Solving Schrodinger's Equation with a weak Imaginary Potential

[AspiringResearcher]

Homework Statement

A particle of energy $E$ moves in one dimension in a constant imaginary potential $-iV$ where $V << E$.

a) Find the particle's wavefunction $\Psi(x,t)$ approximating to leading non-vanishing order in the small quantity $\frac{V}{E} << 1$.

b) Calculate the probability current density of the wavefunction you just calculated, and interpret your result briefly: what is the effect of the small imaginary potential?

Homework Equations

$$-\frac{\hbar^2}{2m}\psi'' -iV\psi = E\psi \text{ (time-independent schrodinger equation for energy E)}$$
$$j = Re(\bar{\Psi}\frac{\hbar}{im}\frac{d\Psi}{dx})\text{ (probability current density)}$$

First order approximations for $x << 1$:

• $\sin(x) \approx 1$
• $\cos(x) \approx 1 - \frac{x^2}{2}$
• $e^x \approx 1 + x$

The Attempt at a Solution

I attempted this problem in a few different ways and it was never obvious to me how the Taylor approximation would work out.

Since the particle is traveling with a definite energy E, the use of the time-independent Schrodinger equation is justified.
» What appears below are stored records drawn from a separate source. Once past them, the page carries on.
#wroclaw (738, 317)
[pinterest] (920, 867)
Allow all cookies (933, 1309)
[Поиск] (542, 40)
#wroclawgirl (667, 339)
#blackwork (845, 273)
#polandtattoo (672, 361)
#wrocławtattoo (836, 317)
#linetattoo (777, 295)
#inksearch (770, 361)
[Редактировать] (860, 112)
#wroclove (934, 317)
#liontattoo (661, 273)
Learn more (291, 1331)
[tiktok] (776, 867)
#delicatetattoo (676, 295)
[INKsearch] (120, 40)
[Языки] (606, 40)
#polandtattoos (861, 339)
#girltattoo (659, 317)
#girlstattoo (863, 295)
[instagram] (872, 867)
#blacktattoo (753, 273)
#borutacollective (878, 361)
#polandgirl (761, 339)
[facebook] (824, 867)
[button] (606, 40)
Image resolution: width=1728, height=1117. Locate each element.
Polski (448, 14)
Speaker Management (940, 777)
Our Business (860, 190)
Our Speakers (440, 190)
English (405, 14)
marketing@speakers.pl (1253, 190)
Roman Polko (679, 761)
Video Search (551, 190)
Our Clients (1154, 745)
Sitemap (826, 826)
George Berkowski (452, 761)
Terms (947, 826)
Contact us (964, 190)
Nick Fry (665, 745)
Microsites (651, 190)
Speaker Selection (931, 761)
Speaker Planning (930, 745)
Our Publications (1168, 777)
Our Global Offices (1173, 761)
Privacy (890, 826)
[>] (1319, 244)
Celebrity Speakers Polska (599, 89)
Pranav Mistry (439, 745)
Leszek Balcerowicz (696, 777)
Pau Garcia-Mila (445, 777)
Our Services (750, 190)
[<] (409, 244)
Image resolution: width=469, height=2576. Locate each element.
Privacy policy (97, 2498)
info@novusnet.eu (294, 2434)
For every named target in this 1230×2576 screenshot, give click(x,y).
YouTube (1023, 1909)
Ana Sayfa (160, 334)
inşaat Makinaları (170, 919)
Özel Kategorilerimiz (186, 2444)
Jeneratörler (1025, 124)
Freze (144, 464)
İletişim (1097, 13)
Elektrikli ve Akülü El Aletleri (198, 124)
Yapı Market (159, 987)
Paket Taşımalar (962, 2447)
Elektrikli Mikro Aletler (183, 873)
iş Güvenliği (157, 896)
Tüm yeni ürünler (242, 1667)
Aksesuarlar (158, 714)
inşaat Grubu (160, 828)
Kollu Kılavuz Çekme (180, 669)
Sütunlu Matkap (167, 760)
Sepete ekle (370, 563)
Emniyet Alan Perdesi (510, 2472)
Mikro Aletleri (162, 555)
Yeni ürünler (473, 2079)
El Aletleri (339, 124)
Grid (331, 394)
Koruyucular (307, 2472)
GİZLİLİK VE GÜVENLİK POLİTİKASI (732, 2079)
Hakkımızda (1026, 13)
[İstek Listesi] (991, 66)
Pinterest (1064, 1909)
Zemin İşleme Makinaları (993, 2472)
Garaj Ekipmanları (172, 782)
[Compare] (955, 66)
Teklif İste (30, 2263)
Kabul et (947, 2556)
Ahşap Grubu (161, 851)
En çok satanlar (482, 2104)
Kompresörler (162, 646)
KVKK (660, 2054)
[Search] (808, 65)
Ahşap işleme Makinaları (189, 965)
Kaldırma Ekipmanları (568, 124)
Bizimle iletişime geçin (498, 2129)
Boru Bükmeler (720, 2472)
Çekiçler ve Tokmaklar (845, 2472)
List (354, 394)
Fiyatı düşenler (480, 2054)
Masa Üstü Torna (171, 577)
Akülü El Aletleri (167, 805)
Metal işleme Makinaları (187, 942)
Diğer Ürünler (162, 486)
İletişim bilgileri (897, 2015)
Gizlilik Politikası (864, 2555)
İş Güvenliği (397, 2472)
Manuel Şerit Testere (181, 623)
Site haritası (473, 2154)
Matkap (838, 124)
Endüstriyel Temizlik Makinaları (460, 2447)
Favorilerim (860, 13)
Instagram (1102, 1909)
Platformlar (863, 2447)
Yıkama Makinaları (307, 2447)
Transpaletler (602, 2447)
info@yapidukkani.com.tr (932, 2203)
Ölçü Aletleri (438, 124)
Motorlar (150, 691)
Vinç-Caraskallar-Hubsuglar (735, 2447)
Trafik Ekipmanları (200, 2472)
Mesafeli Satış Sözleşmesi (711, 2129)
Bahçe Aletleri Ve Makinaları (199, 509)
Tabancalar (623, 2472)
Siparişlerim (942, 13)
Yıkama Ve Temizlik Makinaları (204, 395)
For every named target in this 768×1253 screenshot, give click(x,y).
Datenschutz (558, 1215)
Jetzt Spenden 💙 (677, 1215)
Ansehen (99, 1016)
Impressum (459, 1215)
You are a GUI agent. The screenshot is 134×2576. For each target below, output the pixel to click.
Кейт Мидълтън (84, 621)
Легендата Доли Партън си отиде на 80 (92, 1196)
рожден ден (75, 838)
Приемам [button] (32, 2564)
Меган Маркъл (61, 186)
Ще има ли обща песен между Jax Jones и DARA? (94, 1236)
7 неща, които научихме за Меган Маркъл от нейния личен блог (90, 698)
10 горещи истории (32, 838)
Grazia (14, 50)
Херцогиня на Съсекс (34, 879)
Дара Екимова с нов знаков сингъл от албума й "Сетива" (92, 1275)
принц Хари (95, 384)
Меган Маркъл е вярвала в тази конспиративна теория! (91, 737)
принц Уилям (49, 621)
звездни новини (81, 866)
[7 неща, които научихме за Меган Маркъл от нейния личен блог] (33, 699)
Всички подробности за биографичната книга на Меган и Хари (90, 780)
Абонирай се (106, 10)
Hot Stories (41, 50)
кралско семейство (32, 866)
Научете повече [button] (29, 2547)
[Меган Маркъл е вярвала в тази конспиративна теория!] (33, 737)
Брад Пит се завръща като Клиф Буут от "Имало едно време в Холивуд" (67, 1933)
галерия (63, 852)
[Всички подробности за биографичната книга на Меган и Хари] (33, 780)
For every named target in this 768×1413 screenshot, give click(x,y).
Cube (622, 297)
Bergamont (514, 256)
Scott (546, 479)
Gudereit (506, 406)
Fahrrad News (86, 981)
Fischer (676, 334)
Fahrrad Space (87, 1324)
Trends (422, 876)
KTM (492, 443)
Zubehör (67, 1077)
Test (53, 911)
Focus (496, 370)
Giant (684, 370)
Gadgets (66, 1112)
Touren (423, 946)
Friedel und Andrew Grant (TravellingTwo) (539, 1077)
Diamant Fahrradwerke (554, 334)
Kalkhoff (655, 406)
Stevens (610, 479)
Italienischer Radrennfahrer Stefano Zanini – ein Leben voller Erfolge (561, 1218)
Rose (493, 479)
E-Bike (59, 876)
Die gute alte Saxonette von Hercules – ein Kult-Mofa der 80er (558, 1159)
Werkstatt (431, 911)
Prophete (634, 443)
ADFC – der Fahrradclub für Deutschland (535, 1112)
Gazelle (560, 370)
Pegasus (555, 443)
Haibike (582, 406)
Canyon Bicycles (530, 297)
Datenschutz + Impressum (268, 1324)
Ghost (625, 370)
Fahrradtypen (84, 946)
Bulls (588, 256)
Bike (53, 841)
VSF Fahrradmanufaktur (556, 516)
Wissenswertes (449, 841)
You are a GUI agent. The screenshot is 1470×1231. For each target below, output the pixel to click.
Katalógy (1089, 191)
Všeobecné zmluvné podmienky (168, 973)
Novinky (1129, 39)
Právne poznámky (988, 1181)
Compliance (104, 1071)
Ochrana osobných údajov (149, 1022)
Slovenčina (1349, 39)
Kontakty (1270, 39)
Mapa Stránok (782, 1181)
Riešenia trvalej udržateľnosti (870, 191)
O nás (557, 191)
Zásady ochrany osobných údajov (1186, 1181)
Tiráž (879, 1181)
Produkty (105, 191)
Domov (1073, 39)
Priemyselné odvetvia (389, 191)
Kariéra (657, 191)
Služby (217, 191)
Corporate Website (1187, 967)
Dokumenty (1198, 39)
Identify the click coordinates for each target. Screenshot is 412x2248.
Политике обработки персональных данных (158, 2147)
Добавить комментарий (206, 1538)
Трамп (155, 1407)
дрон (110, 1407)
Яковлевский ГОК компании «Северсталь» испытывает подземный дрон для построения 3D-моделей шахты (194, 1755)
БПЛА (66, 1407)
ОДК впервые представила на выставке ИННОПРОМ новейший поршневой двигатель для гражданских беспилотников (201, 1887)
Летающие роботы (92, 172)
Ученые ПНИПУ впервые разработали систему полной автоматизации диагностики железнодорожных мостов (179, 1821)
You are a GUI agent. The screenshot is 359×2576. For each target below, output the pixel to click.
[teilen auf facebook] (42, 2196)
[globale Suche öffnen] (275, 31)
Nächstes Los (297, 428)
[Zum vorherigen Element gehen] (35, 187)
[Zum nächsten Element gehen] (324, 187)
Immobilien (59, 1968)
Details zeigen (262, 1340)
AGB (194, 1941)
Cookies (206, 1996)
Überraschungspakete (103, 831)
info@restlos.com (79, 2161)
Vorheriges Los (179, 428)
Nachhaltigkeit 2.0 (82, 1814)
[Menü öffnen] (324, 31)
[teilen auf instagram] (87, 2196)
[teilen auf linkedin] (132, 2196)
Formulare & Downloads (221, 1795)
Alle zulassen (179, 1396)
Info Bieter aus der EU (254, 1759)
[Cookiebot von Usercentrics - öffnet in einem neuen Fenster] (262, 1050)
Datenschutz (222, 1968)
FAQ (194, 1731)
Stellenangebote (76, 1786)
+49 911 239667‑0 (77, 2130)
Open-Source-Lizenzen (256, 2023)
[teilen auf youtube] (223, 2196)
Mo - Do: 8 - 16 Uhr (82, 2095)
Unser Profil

The time dependence is easy to calculate.

The first approach I used was to solve the time-independent Schrodinger equation with the standard method for second-order homogeneous linear differential equations with constant coefficients. I modified this approach by assuming that the coefficient $r$ in $\psi = e^{rx}$ would be complex, setting $r = a + bi$ for simplicity.

Assume $\psi(x) = e^{(a+bi)x}$.

The characteristic equation is then
$$-\frac{\hbar^2}{2m}(a+bi)^2 = E + iV$$
which leads to the equations
$$a^2 -b^2 = \frac{-2mE}{\hbar^2} \text{ for the real part}$$
$$2abi = -\frac{2miV}{\hbar^2} \text{ for the imaginary part}$$
Therefore, $$ab = -\frac{mV}{\hbar^2} \implies b = -\frac{mV}{a\hbar^2}$$
$$\implies a^2 - b^2 = a^2 - \frac{m^2V^2}{a^2\hbar^4} = -\frac{2mE}{\hbar^2}$$
$$\implies a^4 + \frac{2mE}{\hbar^2}a^2 - \frac{m^2V^2}{\hbar^4} = 0$$
Using the quadratic formula,
$$a^2 = \frac{-\frac{2mE}{\hbar^2}\pm \sqrt{\frac{4m^2E^2}{\hbar^4}+\frac{4m^2V^2}{\hbar^4}}}{2}$$
Since $a$ must be a real number, the solution with the subtraction will not work, so we have
$$a^2 = -\frac{mE}{\hbar^2} + \frac{m}{\hbar^2}\sqrt{E^2+V^2} = \frac{m}{\hbar^2}(\sqrt{E^2+V^2}-E)$$
Now, taking the square root, I assume that $a$ will be negative or else $\psi$ will be non-normalizable and will blow up, so we have
$$a = -\frac{\sqrt{m}}{\hbar}\sqrt{\sqrt{E^2+V^2}-E}$$
Substituting this value for $a$ into the formula for $b$, we obtain
$$b = \frac{\sqrt{m}V}{\hbar\sqrt{\sqrt{E^2+V^2}-E}}$$

I do not know how to proceed from here on out. Clearly the $\frac{\sqrt{m}}{\hbar}$ term can be factored out in the exponential, but I cannot see how Taylor approximation for $e^{(a+bi)x}$ would lead to vanishing terms.

In my other attempt, I tried a solution $\psi(x) = f(x)\phi(x)$ for some function $f(x)$, where $\phi$ is just the wavefunction for a free particle with definite energy E. However, this was not enlightening.

EDIT: I posted this in the "Advanced Physics Homework" section because I did not feel it was appropriate for the introductory homework section. This is from an upper-division undergraduate QM class.

 

[mfb]

You might have neglected some higher order terms already by using the time-independent Schroedinger equation. You can neglect more to simplify the expression for a and b.

What is $\sqrt{E^2+V^2}$ approximately for V<<E?